SLAAC(autoconfig) vs DHCPv6
Iljitsch van Beijnum
iljitsch at muada.com
Mon Aug 18 16:11:16 CDT 2008
On 18 aug 2008, at 22:23, Dale W. Carder wrote:
> - really, really, really broken: it didn't support handing out
> any DNS info until RFC 5006, thus SLAAC still requires human
> intervention on a client to make "teh v6 interwebs" work.
While I agree that it is bad that the DNS configuration issue took so
long to fix, I wouldn't consider this a flaw of stateless
autoconfiguration, which works extremely well.
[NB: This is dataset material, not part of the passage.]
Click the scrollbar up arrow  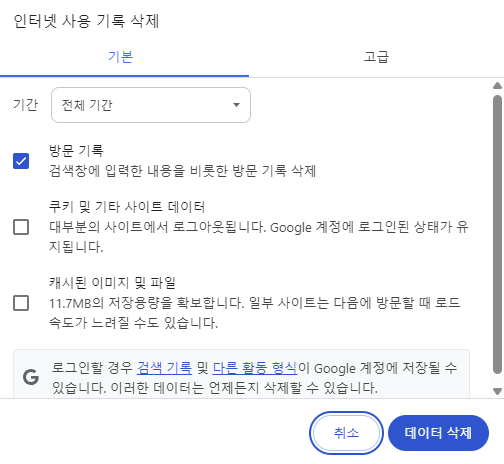point(497,86)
There have been many
times that I was at conferences where the IPv4 DHCP wouldn't work so
it was impossible to go online, while stateless autoconfig rarely
creates any problems. (Although there could be connectivity problems
> - doesn't ship w/ some OS's
Forget about it on XP, but it's in Vista. You can add it to BSD/Linux
without too much trouble (are there good, bugfree implementations for
those yet?) but Mac is a problem for prospective DHCPv6 users because
the network configuration mechanisms are fairly proprietary and DHCPv6
isn't likely to be supported any time soon.
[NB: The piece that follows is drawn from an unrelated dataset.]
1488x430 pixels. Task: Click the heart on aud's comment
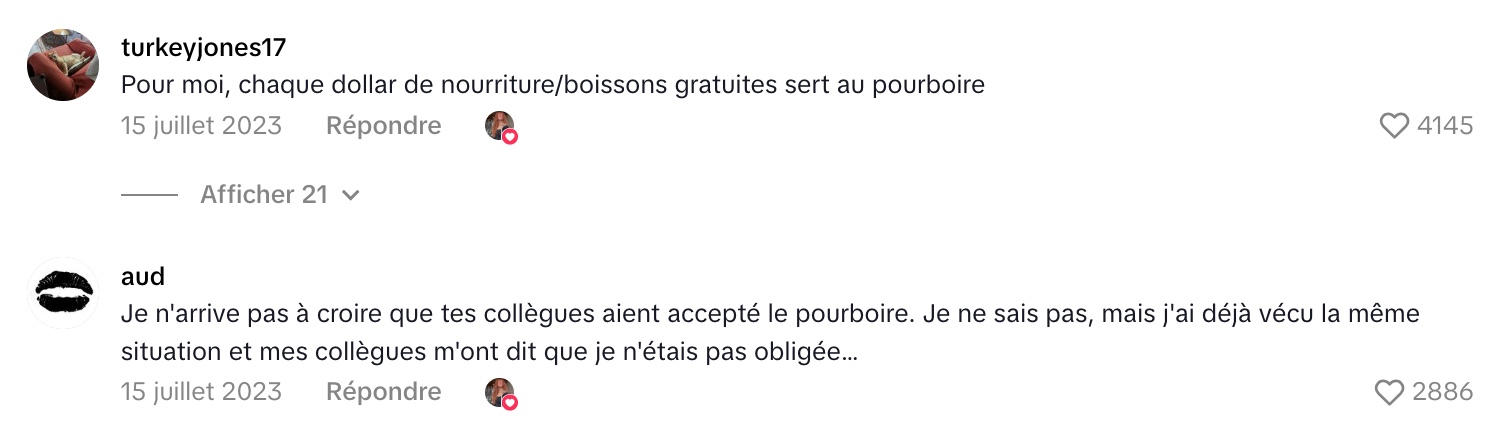(1390, 393)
> - new (danger code), not all features implemented
> - router support for dhcpv6 relay very limited
> - advanced things like prefix delegation don't really seem to
> have been ironed out.
Actually the prefix delegation has worked just fine for me. This is
the redeeming feature in DHCPv6.
In my opinion, DHCPv6 was severely misdesigned. For instance, there
are stateful and stateless variations, and the _client_ has to choose
which to use. DHCPv6 also doesn't give you a subnet prefix length or a
default gateway, so you still need router advertisements (that are
also used for stateless autoconfig). The latter can be considered a
feature, but I'm guessing the lack of a subnet prefix other than the
assumption that the whole world uses /64 has been giving DHCPv6 server
implementers a lot of headaches.
> In case you weren't confused enough between the two, they are not
> mutually exclusive. You can run both SLAAC and DHCPv6 at the same
> time on the same L2.
Of course there's no telling what exactly the clients are going to do
in that case...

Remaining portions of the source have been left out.